A huge number of new genomes of a wide range of species are expected in the near future. Today, the growth of the sequencing data significantly exceeds the growth of capacities to analyze these data. In line with the dramatic growth of this information and urgent needs in new bioinformatics tools, our AXE3 deal with the development of new algorithms and software, data integration and workflows to implement the complex processing chains required to analyze proteome data.
New genome proteins are usually annotated based on homology with better‐characterized proteins of already annotated species using tools such as BLAST, HMMER and INTERPRO suite to provide functional annotations in standardized frameworks (e.g. Gene Ontology). However, when applied to genomes that are phylogenetically distant from classic model organisms, this strategy fails to annotate a large part of the proteins. Especially, this is the case for most human pathogens.

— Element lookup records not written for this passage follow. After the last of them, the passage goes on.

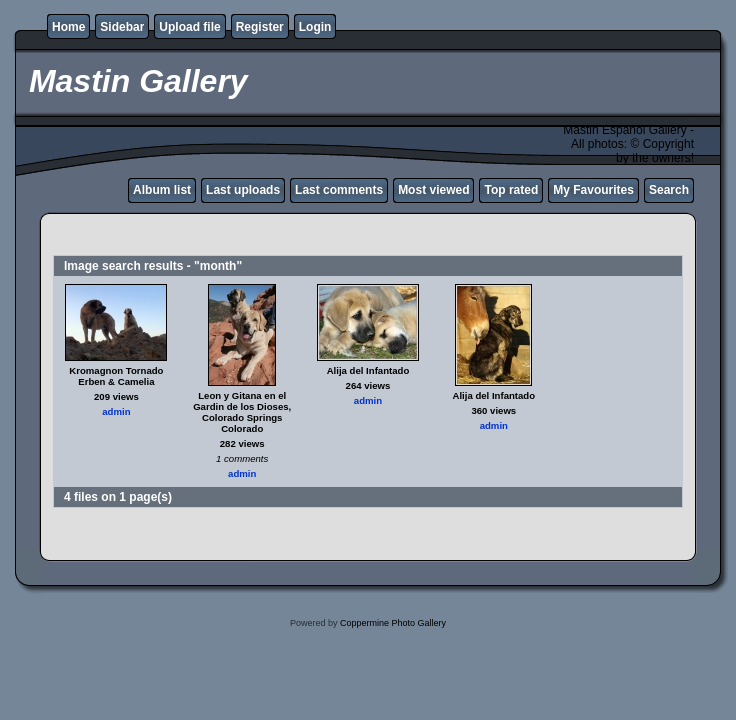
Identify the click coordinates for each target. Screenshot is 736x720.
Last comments (339, 190)
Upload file (189, 27)
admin (116, 411)
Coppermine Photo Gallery (393, 623)
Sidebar (122, 27)
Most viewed (433, 190)
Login (315, 27)
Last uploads (243, 190)
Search (669, 190)
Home (68, 27)
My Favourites (593, 190)
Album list (162, 190)
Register (260, 27)
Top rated (511, 190)
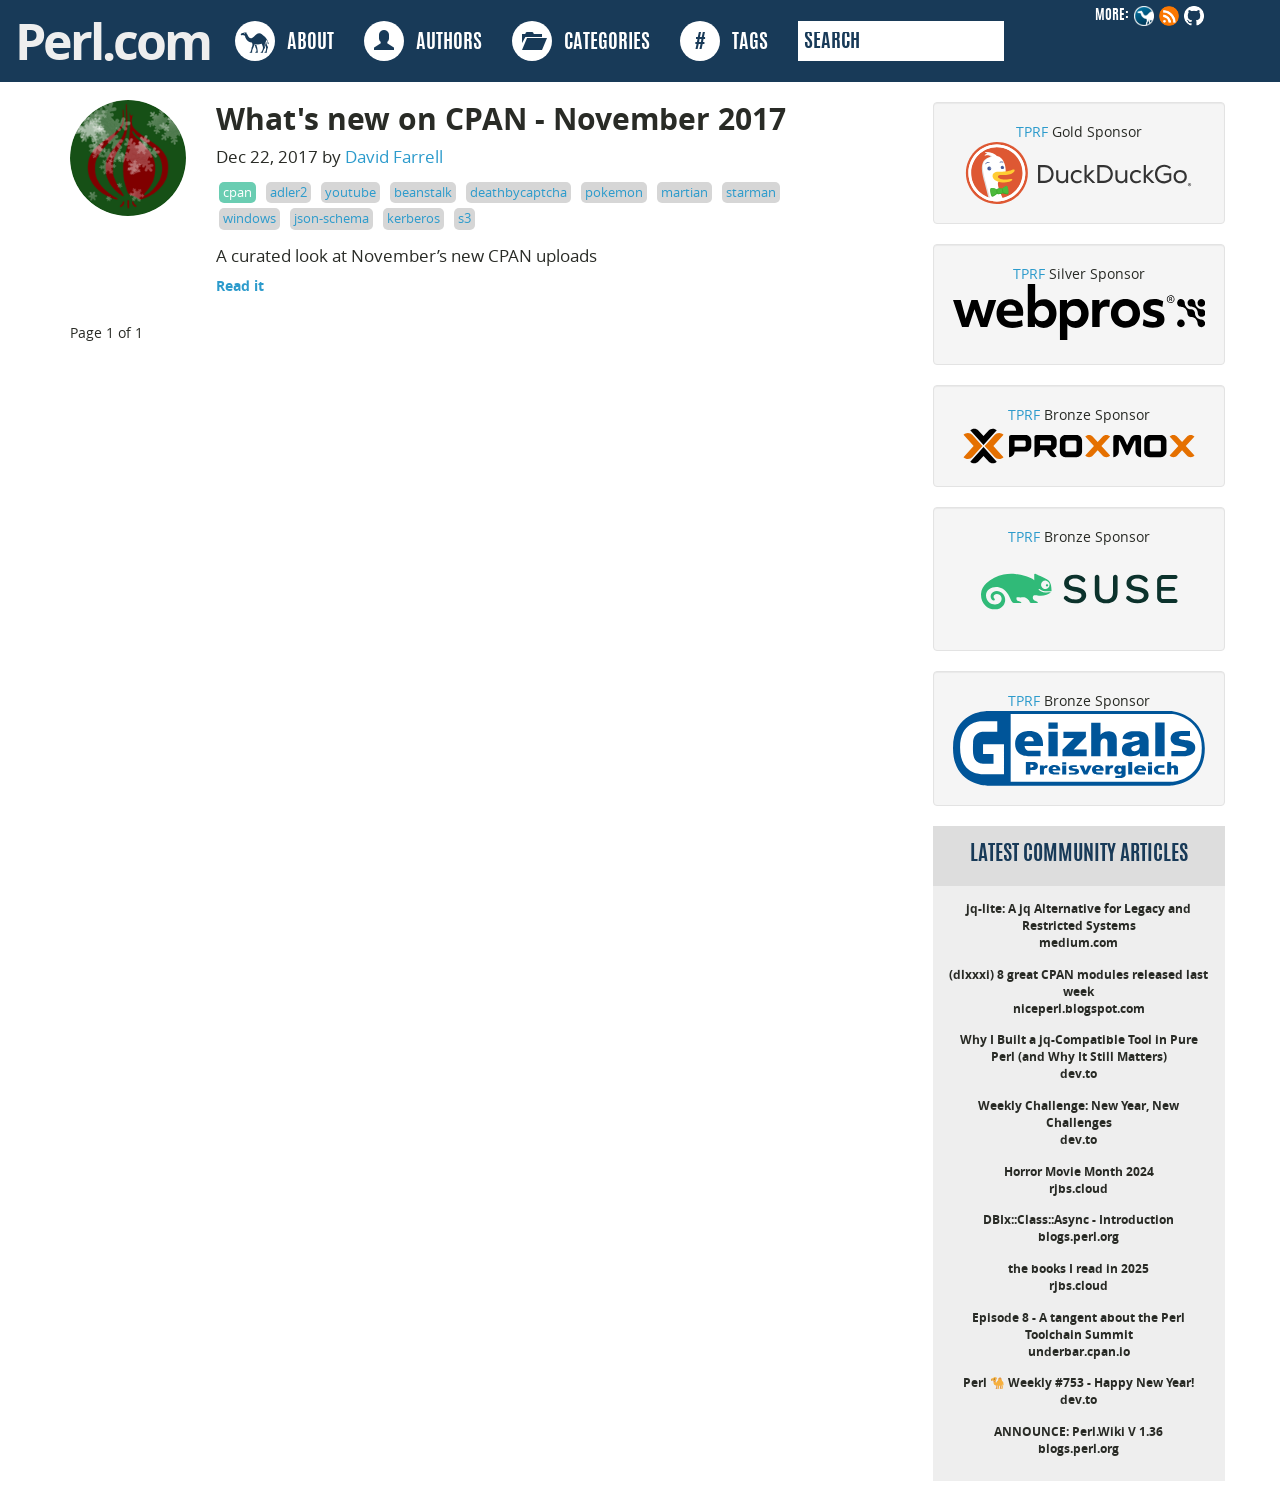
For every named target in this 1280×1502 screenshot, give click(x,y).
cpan (237, 192)
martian (684, 192)
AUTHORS (423, 41)
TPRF (1032, 131)
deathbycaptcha (518, 192)
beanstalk (423, 192)
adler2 (288, 192)
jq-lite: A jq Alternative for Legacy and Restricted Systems (1078, 917)
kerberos (413, 218)
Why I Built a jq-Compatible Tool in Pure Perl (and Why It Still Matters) (1079, 1048)
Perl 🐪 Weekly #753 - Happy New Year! (1078, 1382)
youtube (350, 192)
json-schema (331, 218)
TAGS (724, 41)
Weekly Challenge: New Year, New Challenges (1078, 1114)
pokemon (614, 192)
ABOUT (284, 41)
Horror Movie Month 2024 (1079, 1171)
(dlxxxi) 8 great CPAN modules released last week (1078, 983)
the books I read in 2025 (1078, 1268)
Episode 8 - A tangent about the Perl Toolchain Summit (1078, 1326)
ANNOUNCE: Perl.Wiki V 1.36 (1078, 1431)
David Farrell (394, 156)
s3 (464, 218)
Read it (240, 285)
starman (751, 192)
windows (249, 218)
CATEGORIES (581, 41)
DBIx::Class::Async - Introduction (1078, 1219)
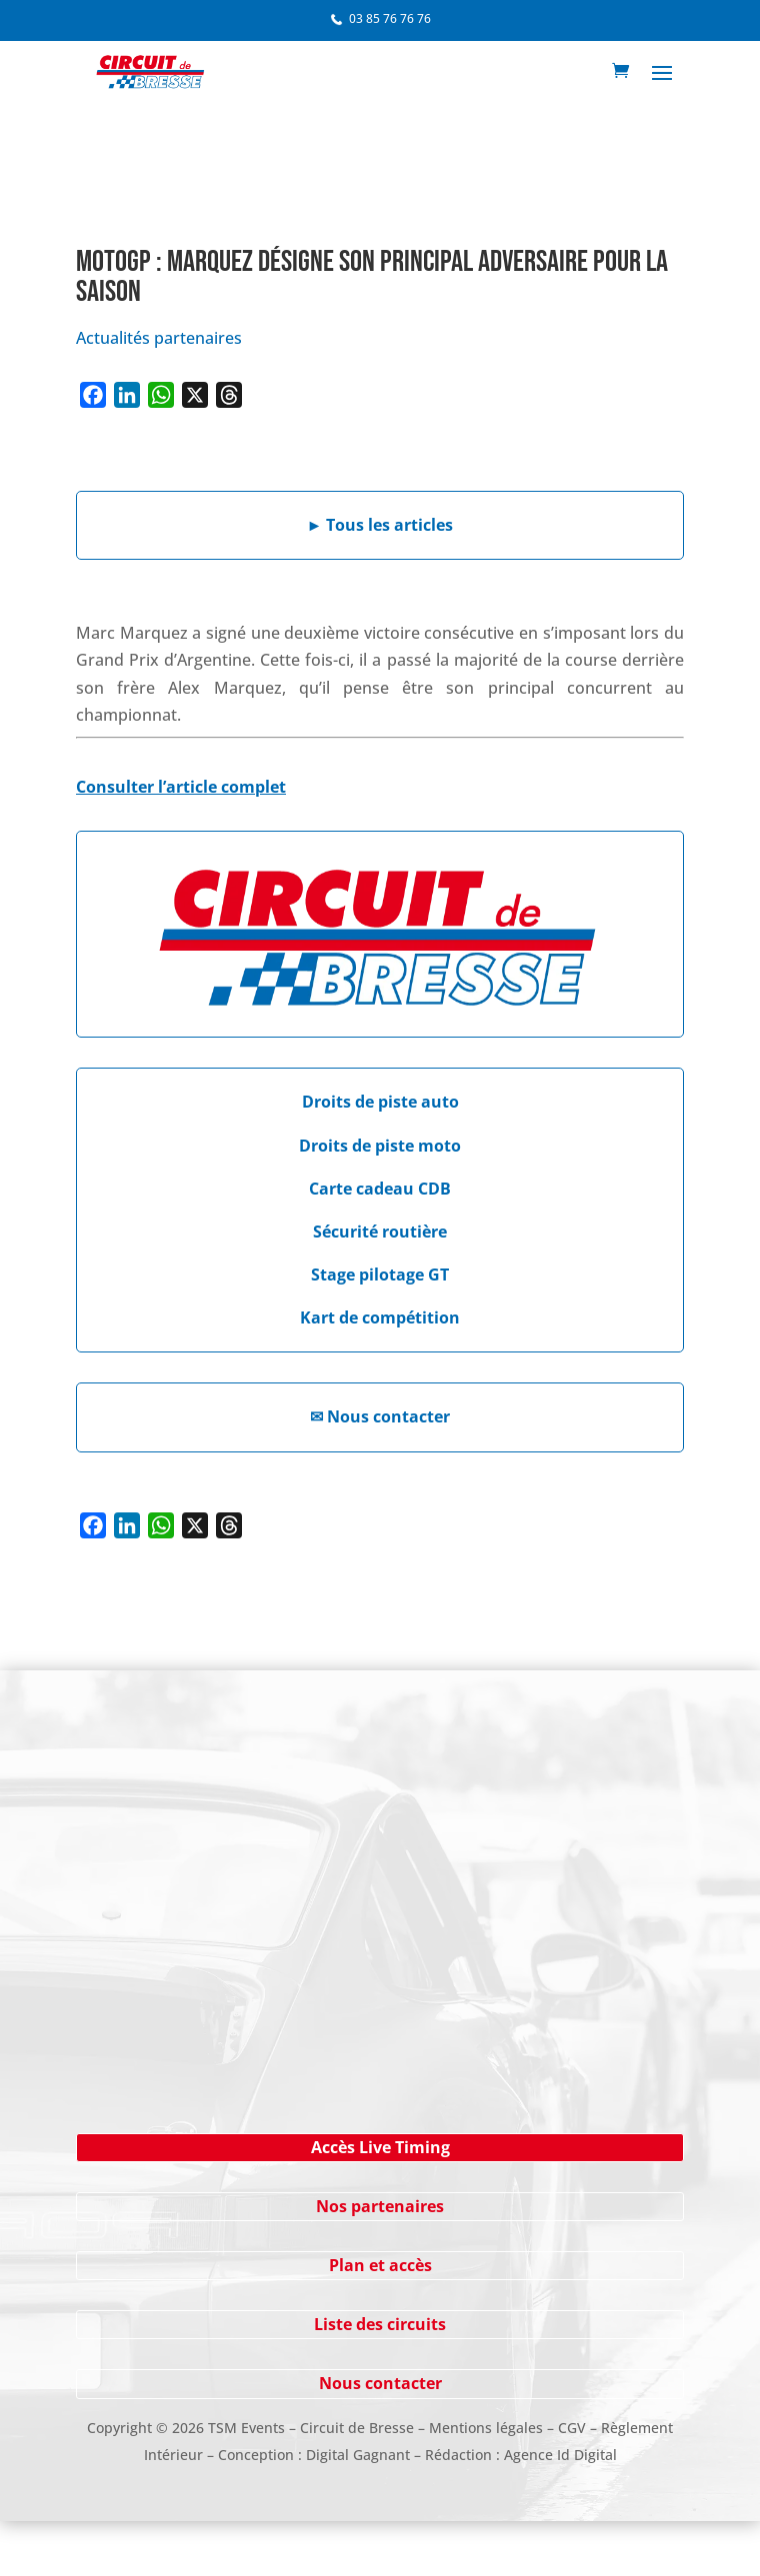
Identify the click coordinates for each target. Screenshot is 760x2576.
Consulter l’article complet (181, 787)
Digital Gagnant (358, 2454)
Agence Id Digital (560, 2454)
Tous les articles (380, 525)
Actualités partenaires (159, 338)
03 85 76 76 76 (390, 18)
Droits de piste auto (380, 1102)
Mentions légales (486, 2427)
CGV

We plan to develop approaches for improving annotation of protein domains. For example, combining the results achieved on all homologues of the same protein will be a strategy to increase the sensitivity of the procedure. Another approach will be to use 3D structure information and molecular modeling to assess the likelihood of dubious domain occurrence. Special tools will also be developed for characterization of regions with non-globular structures (arrays of tandem repeats and intrinsically unstructured regions). Conventional approaches developed for globular domains have limited success when applied to these regions and the existing specialized tools remain highly perfectible. Finally, we plan to develop approaches for functional annotation of proteins that integrate structural information (e.g. protein domains and tandem repeats) with other types of data (e.g. gene expression).